A critical limitation of NoSQL systems (there are of different classes, e.g., document- and graph- based) is that none of the current products —although heavily marketed and labeled as “modern”— possesses a sound theoretical basis (if at all) that supports each and everyone of the three most important elements of a proper DBMS, i.e., tools for data (a) definition, (b) manipulation, and (c) constriction. Thus, the NoSQL approach actually suggests a regression to an ancient era in which the handling of the data was performed in an ad hoc and unsound course of action, with all the needless complexity it entails.

Nowadays, graph systems are included within the “NoSQL” spectrum. These software products invite to manage data by virtue of operations on two distinct structures: nodes and relationships —which, once again, is in conflict with the term “unstructured data”—, and they stand out in the “NoSQL” group because they do have a mathematical foundation. However, graph products are rather similar to network platforms, which are deemed obsolete since tens of years ago (an obvious drawback is that, as suggested above, they need two structures for data representation, while a relational DBMS —as per the information principle— needs only one).

Even if the creation of the different NoSQL systems is chronologically newer in comparison with the origins of the majority of the SQL DBMSs, most of the concepts onto which the NoSQL products are based are, in effect, primitive.

A NoSQL program should be employed, mostly, in scenarios where, e.g.,

  • the IT personnel lacks the technical skills required to determine (or to determine opportunely) the structure of the data of interest —e.g., due to its complexity—; and/or
  • the organization cannot afford suitable education and training for the present staff, or cannot hire new staff that possesses the required education and training; and/or
  • when the integrity and consistency of the data is not particularly important; and/or
  • when blending the concerning data with that of mission critical systems that demand high precision is not expected.

But, even if the structure of the data at issue is not defined before the creation of the concerning systems, one ore more people will necessarily have to

  • discover the aforesaid structure,
  • discard all the surrounding “interference” and
  • collect and link the proper data

after the database and app(s) have entered the production stage in order to be able to get the most out of all the resources invested in a project, then data structure delineation is a task that cannot be bypassed, it has to be done sooner or later.

So, while going the NoSQL way is a possibility, all the factors previously mentioned should definitely be taken into account.

The most robust method

In contrast, approaching the informational requirements of a business environment in a relational manner —i.e., with a general paradigm behind— offers the possibilities of (1) managing the data in its natural structure from the beginning —which eases integration with other data sources— and also of (2) producing new trustworthy structures by dint of the manipulation of a single instrument —as explained in previous sections— that has a robust scientific basis.
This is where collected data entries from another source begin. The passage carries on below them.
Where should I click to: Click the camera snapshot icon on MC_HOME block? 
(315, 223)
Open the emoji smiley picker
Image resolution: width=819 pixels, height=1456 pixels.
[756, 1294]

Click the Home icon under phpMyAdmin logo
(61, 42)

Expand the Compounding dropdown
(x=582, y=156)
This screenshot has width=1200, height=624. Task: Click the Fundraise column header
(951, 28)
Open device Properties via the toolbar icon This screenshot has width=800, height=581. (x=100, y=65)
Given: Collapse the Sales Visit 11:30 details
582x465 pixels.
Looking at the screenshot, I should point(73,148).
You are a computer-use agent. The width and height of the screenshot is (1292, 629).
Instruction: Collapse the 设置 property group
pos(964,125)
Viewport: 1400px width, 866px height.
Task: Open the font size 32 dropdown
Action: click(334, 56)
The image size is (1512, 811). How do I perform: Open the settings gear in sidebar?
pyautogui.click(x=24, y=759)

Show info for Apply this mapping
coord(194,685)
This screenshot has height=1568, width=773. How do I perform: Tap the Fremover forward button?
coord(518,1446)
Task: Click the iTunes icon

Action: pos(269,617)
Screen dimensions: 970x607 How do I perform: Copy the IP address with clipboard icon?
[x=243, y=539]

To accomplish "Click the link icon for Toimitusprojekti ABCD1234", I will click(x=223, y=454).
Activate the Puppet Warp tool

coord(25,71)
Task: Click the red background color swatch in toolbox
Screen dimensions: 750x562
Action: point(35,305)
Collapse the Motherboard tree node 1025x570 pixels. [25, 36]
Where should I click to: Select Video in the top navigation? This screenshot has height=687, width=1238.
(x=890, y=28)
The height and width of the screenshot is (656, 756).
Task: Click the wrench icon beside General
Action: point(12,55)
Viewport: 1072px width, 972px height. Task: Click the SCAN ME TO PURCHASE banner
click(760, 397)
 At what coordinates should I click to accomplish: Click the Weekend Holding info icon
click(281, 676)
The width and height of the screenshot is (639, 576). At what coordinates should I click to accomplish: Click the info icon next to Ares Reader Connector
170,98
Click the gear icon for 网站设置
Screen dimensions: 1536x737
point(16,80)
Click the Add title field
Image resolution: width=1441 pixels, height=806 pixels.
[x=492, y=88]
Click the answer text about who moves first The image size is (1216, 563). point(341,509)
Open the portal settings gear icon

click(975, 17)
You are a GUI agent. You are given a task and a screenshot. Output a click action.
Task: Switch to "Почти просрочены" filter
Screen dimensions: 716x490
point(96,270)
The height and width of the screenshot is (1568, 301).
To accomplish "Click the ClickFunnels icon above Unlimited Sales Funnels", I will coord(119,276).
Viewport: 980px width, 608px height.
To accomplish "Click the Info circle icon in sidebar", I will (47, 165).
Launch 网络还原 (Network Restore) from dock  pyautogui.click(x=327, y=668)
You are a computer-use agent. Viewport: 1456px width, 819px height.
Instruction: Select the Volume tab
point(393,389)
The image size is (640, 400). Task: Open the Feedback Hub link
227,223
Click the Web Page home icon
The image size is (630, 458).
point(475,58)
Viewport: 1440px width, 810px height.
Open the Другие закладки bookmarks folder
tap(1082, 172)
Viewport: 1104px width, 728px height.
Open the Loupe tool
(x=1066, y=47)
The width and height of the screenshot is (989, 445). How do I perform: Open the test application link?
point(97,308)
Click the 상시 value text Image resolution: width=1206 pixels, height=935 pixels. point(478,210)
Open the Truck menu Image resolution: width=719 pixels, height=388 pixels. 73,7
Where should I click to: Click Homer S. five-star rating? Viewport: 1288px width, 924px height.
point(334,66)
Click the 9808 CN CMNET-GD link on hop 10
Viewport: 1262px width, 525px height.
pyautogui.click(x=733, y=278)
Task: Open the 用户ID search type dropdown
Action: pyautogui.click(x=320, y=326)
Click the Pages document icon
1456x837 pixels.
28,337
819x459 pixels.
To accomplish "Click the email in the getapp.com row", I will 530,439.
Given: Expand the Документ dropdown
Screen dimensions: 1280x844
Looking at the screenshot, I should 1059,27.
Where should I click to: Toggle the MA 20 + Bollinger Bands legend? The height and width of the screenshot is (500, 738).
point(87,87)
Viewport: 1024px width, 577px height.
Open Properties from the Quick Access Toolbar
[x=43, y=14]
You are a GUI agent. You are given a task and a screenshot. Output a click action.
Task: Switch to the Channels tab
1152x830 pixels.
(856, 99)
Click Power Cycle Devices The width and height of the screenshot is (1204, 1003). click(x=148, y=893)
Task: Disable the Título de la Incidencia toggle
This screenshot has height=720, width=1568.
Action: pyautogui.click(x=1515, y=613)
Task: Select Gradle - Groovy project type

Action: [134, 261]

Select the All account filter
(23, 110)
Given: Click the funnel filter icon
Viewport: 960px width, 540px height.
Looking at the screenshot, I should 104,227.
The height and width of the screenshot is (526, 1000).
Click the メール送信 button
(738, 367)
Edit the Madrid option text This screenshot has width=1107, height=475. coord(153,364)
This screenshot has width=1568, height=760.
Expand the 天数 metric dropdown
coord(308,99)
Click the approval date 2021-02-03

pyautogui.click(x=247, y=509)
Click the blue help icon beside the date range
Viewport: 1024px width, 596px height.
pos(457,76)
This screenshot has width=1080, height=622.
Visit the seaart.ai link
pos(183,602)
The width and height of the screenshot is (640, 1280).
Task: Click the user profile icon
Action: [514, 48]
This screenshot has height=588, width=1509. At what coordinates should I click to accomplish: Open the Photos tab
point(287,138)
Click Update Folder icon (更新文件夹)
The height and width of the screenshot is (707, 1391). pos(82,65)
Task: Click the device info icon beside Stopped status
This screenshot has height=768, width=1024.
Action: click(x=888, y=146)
According to your description of the scenario in question, you have already identified a particular structure in terms of the relevant organizational needs, so I suggest requesting that the business domain experts validate it. Successively, I recommend taking advantage of (i) the constructs —the relation, the constraints and the operations— provided by the relational model to handle said structure and the respective data, and of (ii) your SQL DBMS of choice which will very likely offer very efficient physical tools that can hold up the present demands and will supply future scalability.